**OBJECTIVE A**
Answer these about the jazz suggestions thread below:
(i) Which two musicians does Jeff Flowerday say he listens to?
(ii) Whose records does Lester B. Flat suggest going back to, whatever kind of music you're into now?
(iii) Which website does a Guest tell the poster to visit?

**PAGE EXCERPT**
>>>
# Suggest some similar music



## zao_89 (Feb 17, 2006)

Ive recently started listening to some jazz like George Benson, Herbie Hancock, and Wes Montgomery, but I dont know which musicians to listen to. Suggest some songs/artists?


----------



## Jeff Flowerday (Jan 23, 2006)

Larry Carlton
Pat Metheny

are a couple I listen to.


----------



## Lester B. Flat (Feb 21, 2006)

Joe Pass
Herb Ellis
Django Reinhardt

Some fusion players:

John Abercrombie
Al DiMeola (or Return to Forever)
John Mclaughlin
Bill Connors
Larry Coryell
Phillipe Catherine

I suggest you go back and listen to all the Louis Armstrong records you can find regardless of what kind of music you are into now.:bow:


----------



## sysexguy (Mar 5, 2006)

I'd concentrate on the guys that are masters of phrasing and voice leading...really helps getting the ears tuned to what's to come.

adding to a great list:

Pat Martino
Kenny Burrell
Charlie Christian

Andy


----------



## Guest (Jan 30, 2007)

Robben Ford!


----------



## Guest (Jan 30, 2007)

Visit Pandora.com


----------



## rippinglickfest (Jan 1, 2006)

zao_89 said:


> Ive recently started listening to some jazz like George Benson, Herbie Hancock, and Wes Montgomery, but I dont know which musicians to listen to. Suggest some songs/artists?
<<<
**OBJECTIVE B**
In the rows, rewrite the part that opens with the line containing "Given: Expand the iTunes & App Store settings" and closes with the line containing "Looking at the", changing "Expand" to "Open" and keeping everything else the same. Give only those lines, and leave the pictures out.

**MATERIAL FOR THIS TASK**
>>>
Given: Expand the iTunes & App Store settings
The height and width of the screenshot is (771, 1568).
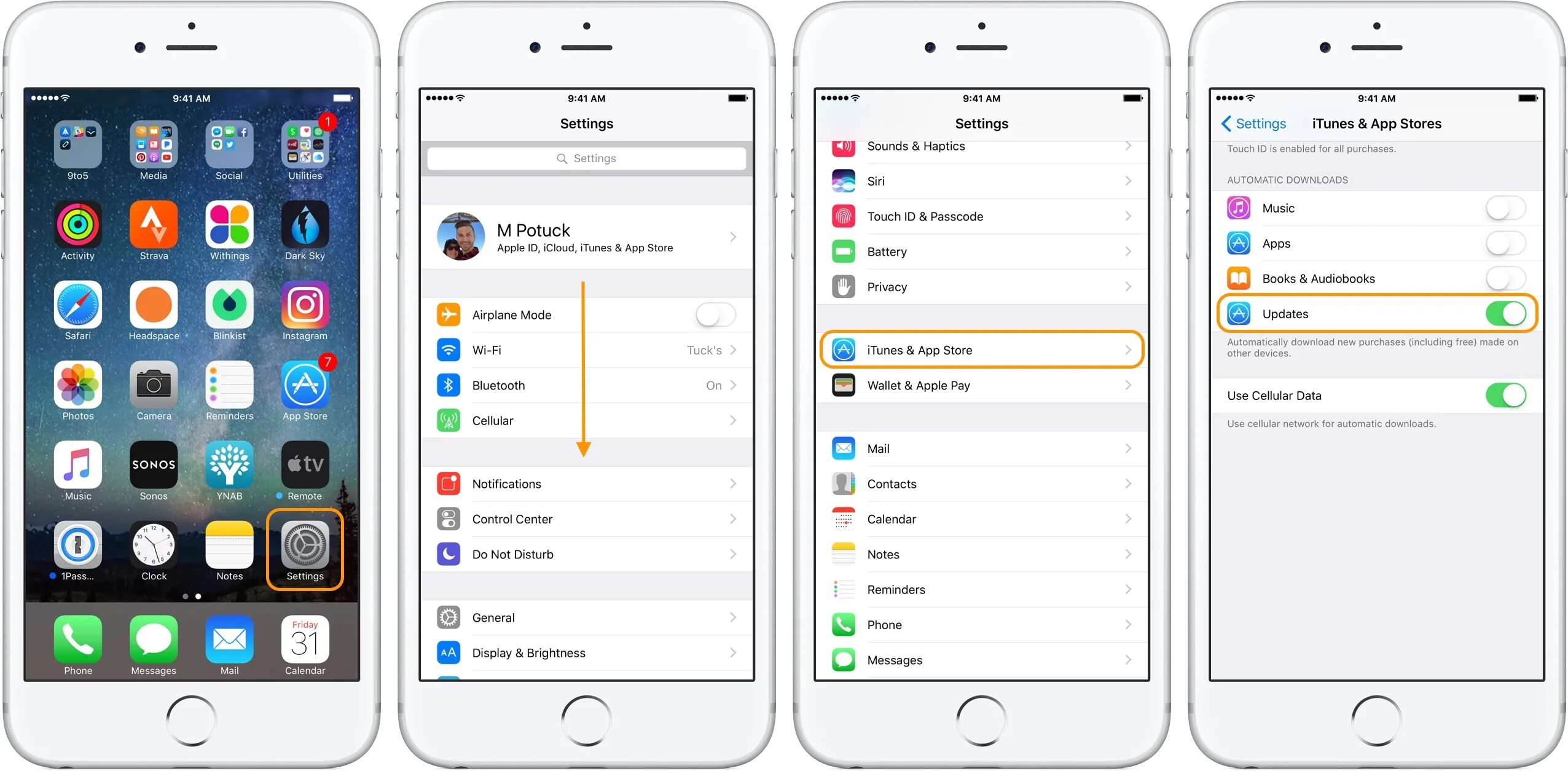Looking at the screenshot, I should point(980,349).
<<<
>>>
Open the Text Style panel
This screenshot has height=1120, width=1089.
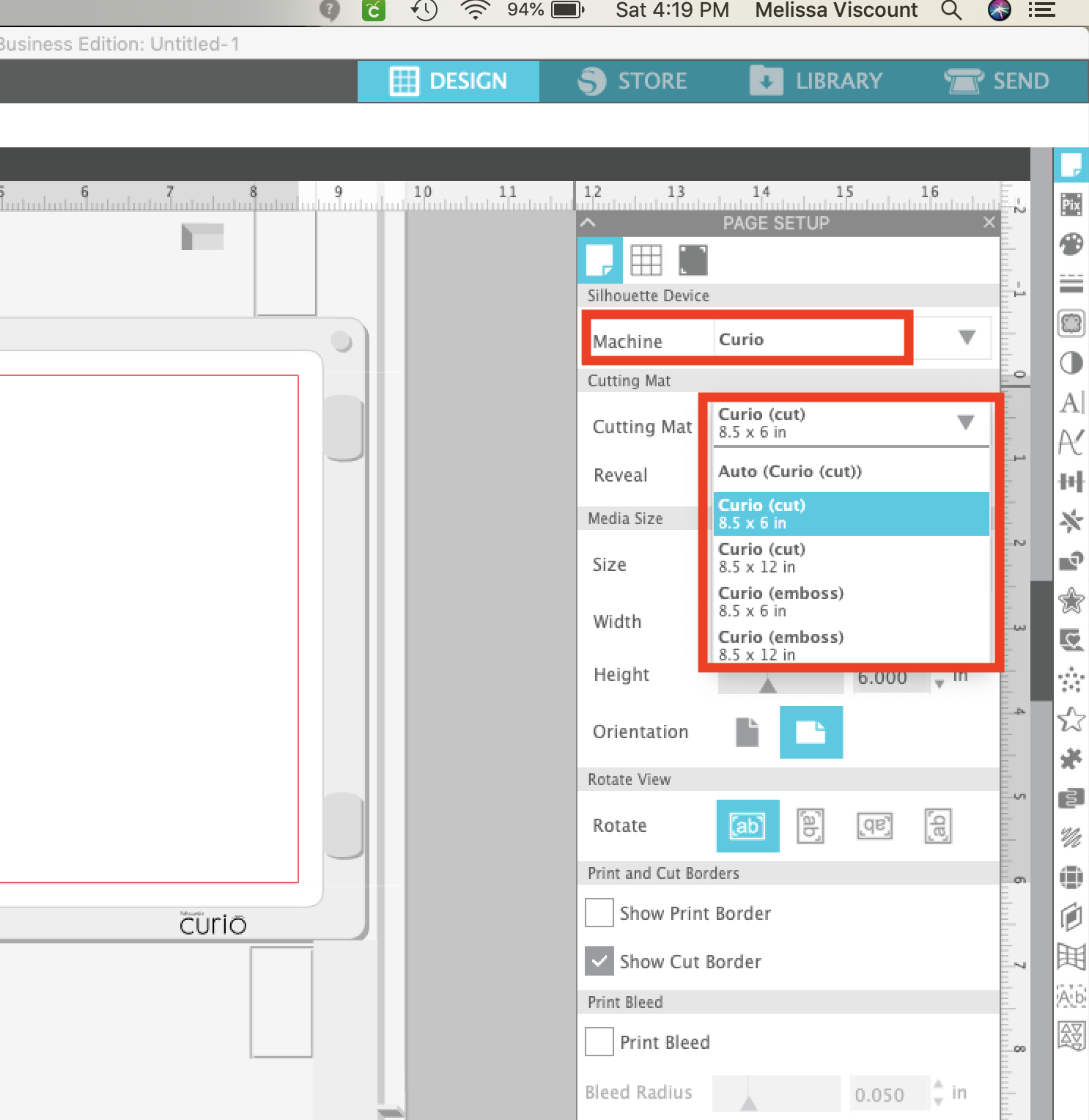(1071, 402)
<<<
**EXERCISE SOLUTION A**
(i) Larry Carlton and Pat Metheny
(ii) Louis Armstrong's
(iii) Pandora.com

**EXERCISE SOLUTION B**
Given: Open the iTunes & App Store settings
The height and width of the screenshot is (771, 1568).
Looking at the screenshot, I should point(980,349).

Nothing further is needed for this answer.